══ Excerpted passage
After 2-month coma, Schumacher unlikely to make full recovery: some doctors
Michael Schumacher poses for the photographers at the Silverstone circuit in England, on this Saturday, July 7, 2012. (AP / Lefteris Pitarakis)
LONDON -- Nearly two months after Michael Schumacher suffered serious head injuries in a skiing accident and was placed in a drug-induced coma, some neurologists say the seven-time Formula One champion seems unlikely to make a full recovery.
The 45-year-old Schumacher fell while skiing in France and hit the right side of his head on a rock, cracking his helmet. Doctors operated to remove blood clots from his brain but some were left because they were too deeply embedded.
Schumacher's condition stabilized after he was placed in the coma. Late last month, doctors began the process of withdrawing sedatives to try to wake him up.
His agent, Sabine Kehm, said in an email on Friday that "Michael is still in the wake-up phase" and that "this phase can be long." Schumacher's family has released few details of his condition to protect his privacy.
"It does not bode well," said Dr. Tipu Aziz, professor of neurosurgery at Oxford University who is not connected to Schumacher's care. "The fact that he hasn't woken up implies that the injury has been extremely severe and that a full recovery is improbable."
Patients who have had major head injuries are sometimes put in a drug-induced coma to give the brain a chance to heal; a coma reduces the need for blood flow and may help the swelling go down.
Aziz said doctors typically try every few days to bring someone out of a coma.
"If you don't start getting any positive signs, that becomes very worrisome," he said, adding that Schumacher's doctors are probably doing regular brain scans to look for signs of activity -- though such signs may be difficult to detect if he is still being sedated.
Other experts said it was premature to make an accurate prognosis.
════
══ Entries provided
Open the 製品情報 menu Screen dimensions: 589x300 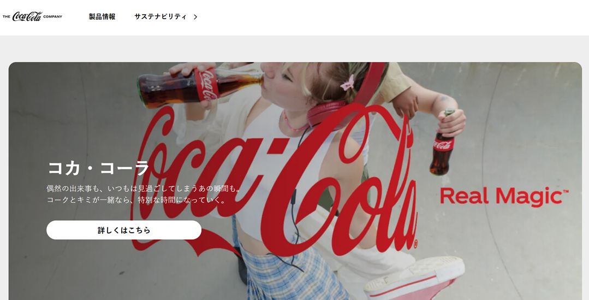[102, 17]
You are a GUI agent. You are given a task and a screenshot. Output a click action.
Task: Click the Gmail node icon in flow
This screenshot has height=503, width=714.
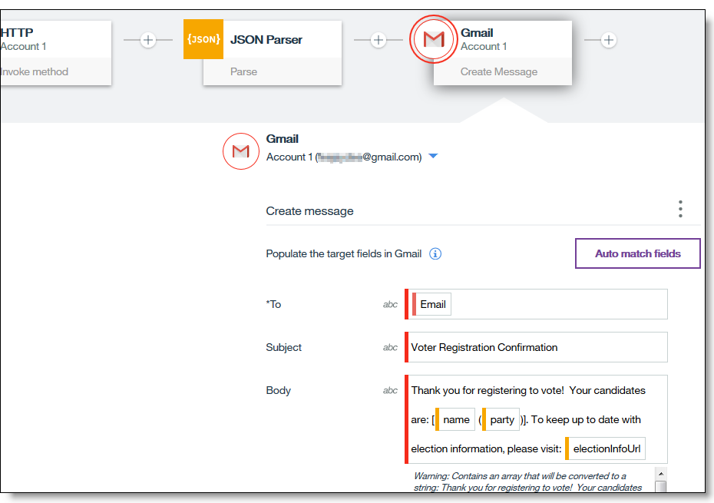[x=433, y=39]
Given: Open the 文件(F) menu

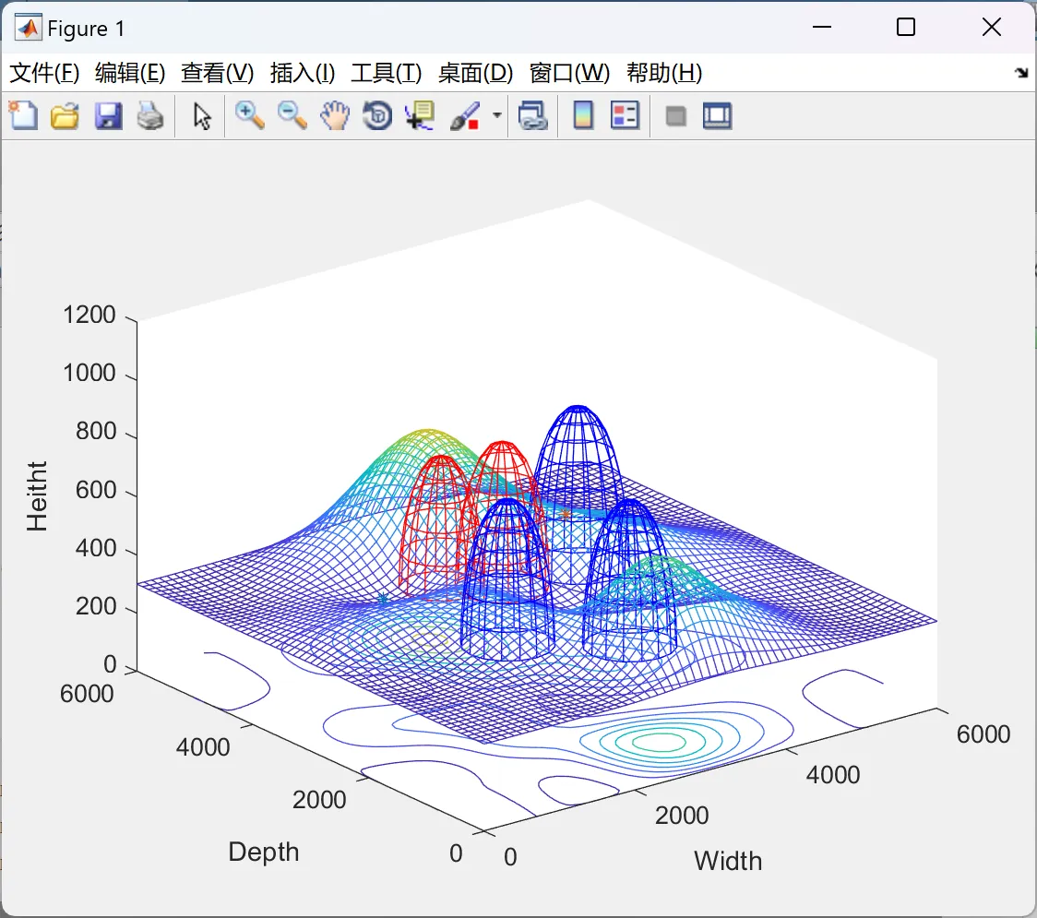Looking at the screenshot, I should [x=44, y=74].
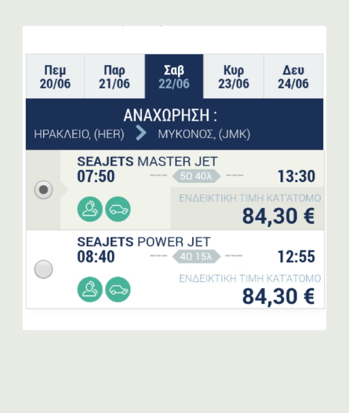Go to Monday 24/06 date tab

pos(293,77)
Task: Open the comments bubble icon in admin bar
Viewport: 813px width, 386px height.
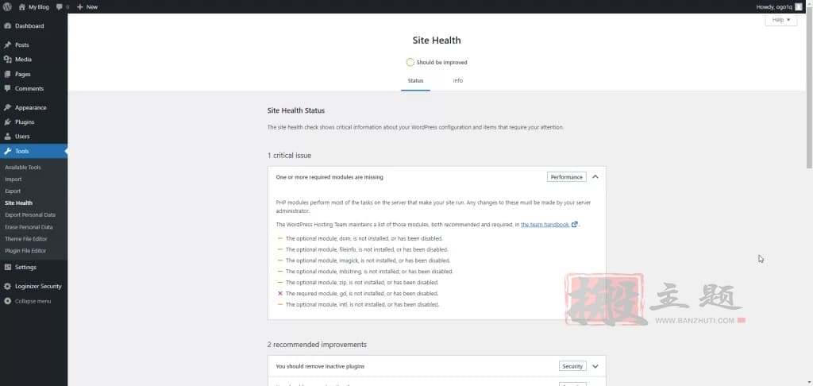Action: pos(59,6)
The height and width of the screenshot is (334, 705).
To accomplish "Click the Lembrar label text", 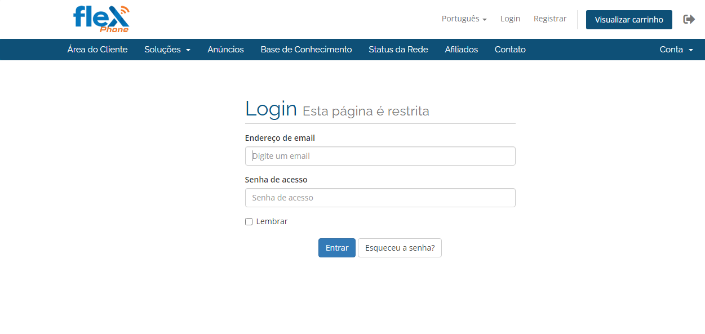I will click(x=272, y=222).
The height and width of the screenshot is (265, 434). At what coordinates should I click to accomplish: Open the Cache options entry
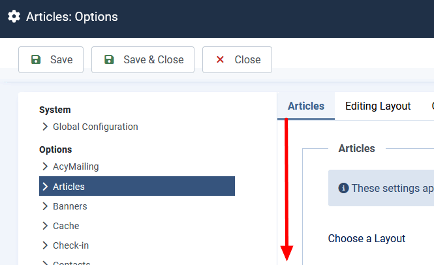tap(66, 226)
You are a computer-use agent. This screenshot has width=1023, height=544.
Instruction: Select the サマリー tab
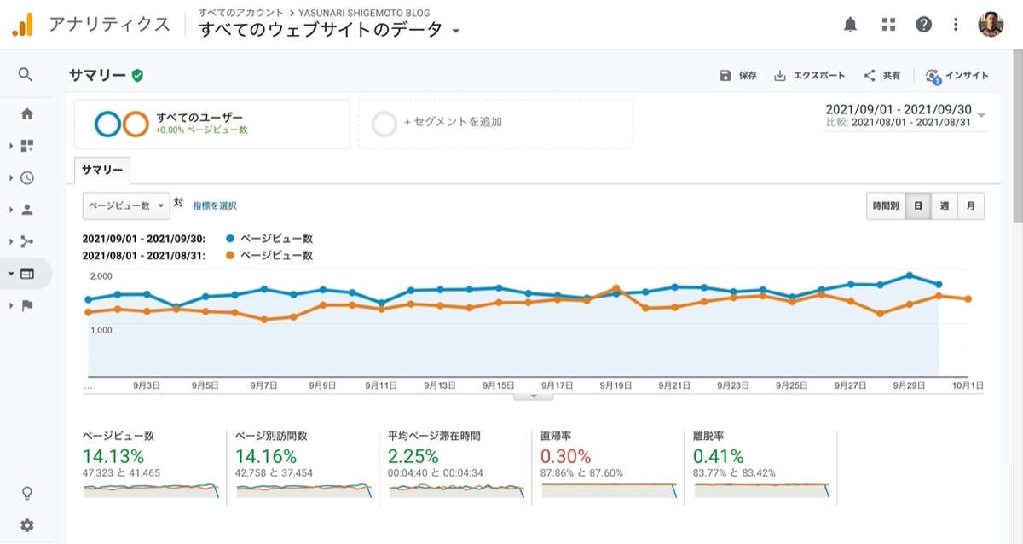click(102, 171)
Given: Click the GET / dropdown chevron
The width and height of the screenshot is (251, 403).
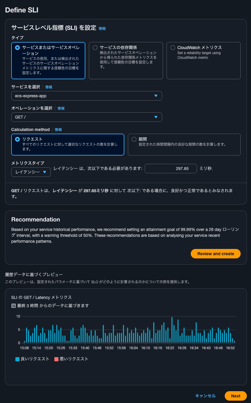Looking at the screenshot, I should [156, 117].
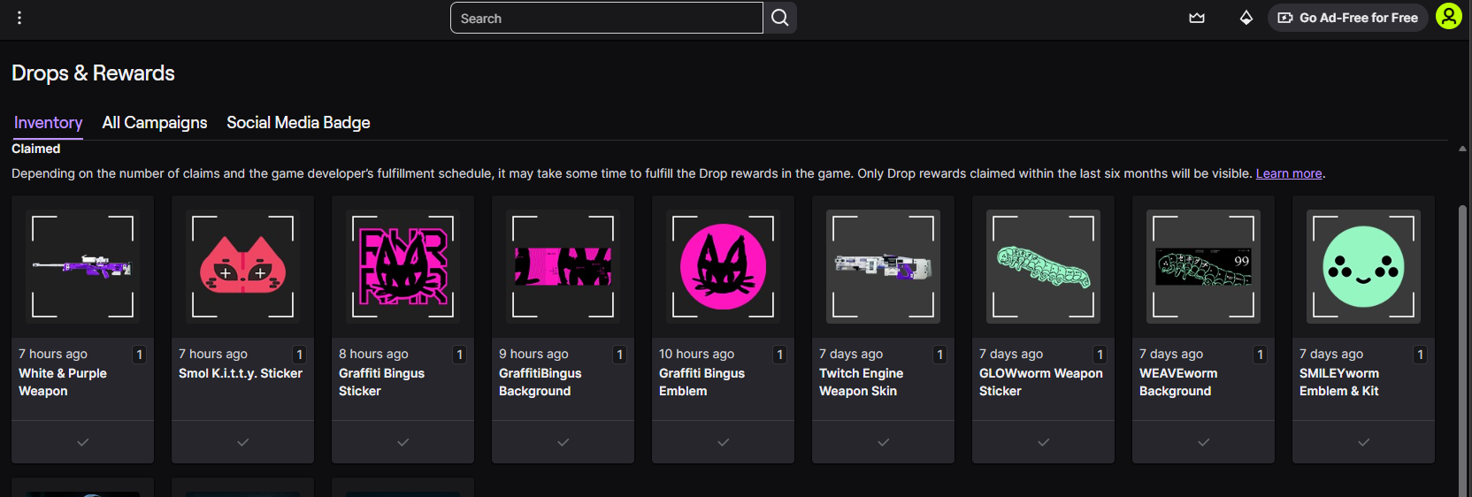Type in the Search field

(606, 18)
════
══ Entries provided
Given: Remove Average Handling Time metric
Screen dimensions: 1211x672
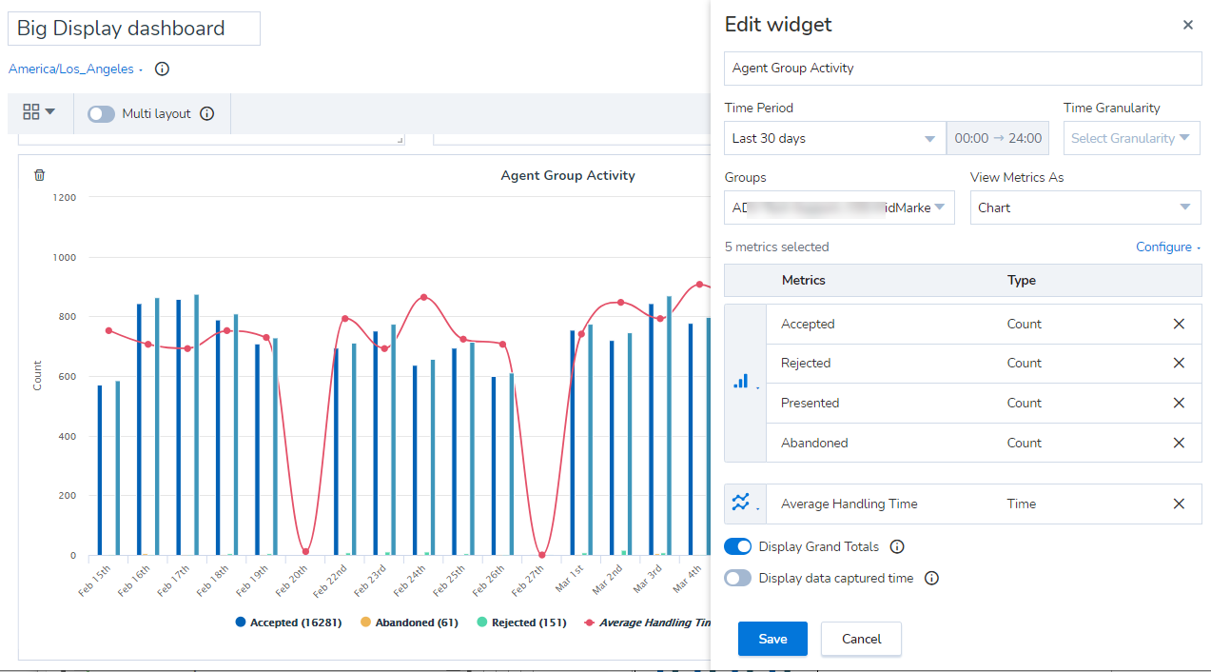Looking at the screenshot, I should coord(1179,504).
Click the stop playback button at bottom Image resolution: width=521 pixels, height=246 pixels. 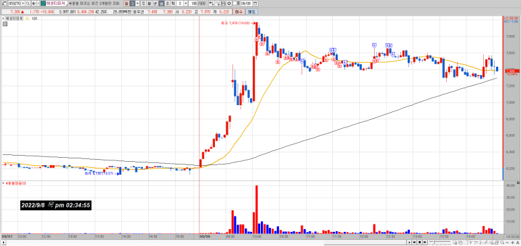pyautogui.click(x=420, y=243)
════
- [Your goal]:
Continue the news report on Michael Schumacher's coma, picking up after its last sentence.

- [Expected answer]:
"About 90 per cent of the recovery is made within nine to 12 months, so this is still early days," said Dr. Anthony Strong, an emeritus chair in neurosurgery at King's College London. "The longer someone is in a coma, the worse their recovery tends to be."
Now that several weeks have passed since the accident, doctors may also have a better idea of how the rest of Schumacher's brain is doing.
"MRI scans can show any secondary deterioration in the brain structure," said Dr. Colin Shieff, a neurosurgeon at the National Hospital for Neurology and Neurosurgery in London and a trustee for Headway, a British brain injury charity.
He said other parts of Schumacher's brain that weren't directly affected by the accident might now be starting to show worrying signs that may not have been visible before.
Shieff said that if Schumacher does eventually come out of the coma, he probably would face significant disabilities because of the length of time he has already spent comatose.
While there have been rare instances of people emerging from comas months and years later with the ability to communicate, Shieff was doubtful that would be the case with Schumacher. He said the cases where comatose people made a surprising recovery had mostly suffered things like poisoning, strokes or failed resuscitation attempts.